-- WHAT TO DO --
What is needed is an exact copy of the line with "Jami Tripura (105, 41)" and all lines that follow it in the entries below, the last line included.

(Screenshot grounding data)
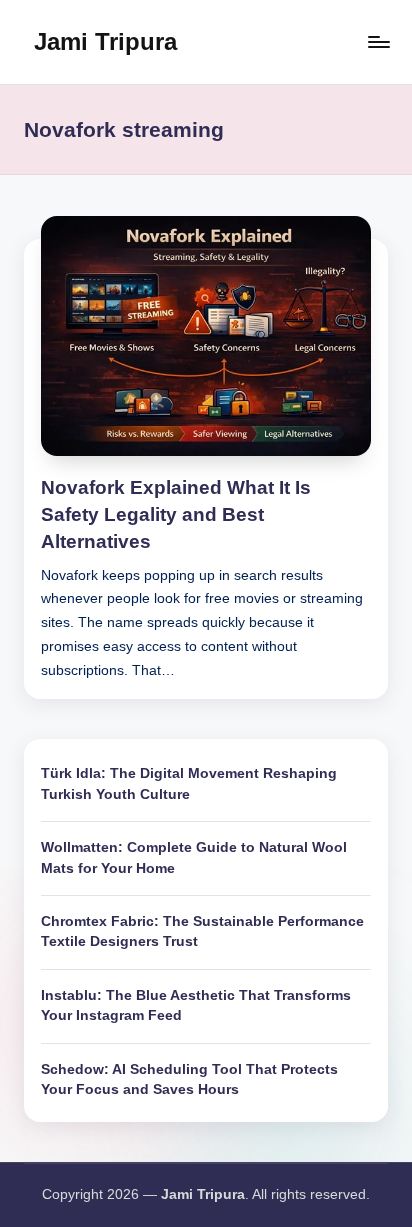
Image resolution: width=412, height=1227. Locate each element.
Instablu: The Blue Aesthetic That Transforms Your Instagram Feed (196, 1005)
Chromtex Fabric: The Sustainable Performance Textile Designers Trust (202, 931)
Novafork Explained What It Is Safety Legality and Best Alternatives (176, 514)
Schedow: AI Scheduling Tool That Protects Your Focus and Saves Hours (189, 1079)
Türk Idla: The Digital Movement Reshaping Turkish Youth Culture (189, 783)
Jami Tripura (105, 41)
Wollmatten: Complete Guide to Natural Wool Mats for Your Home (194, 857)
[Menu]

-- ANSWER TO THIS PROBLEM --
Jami Tripura (105, 41)
Wollmatten: Complete Guide to Natural Wool Mats for Your Home (194, 857)
[Menu]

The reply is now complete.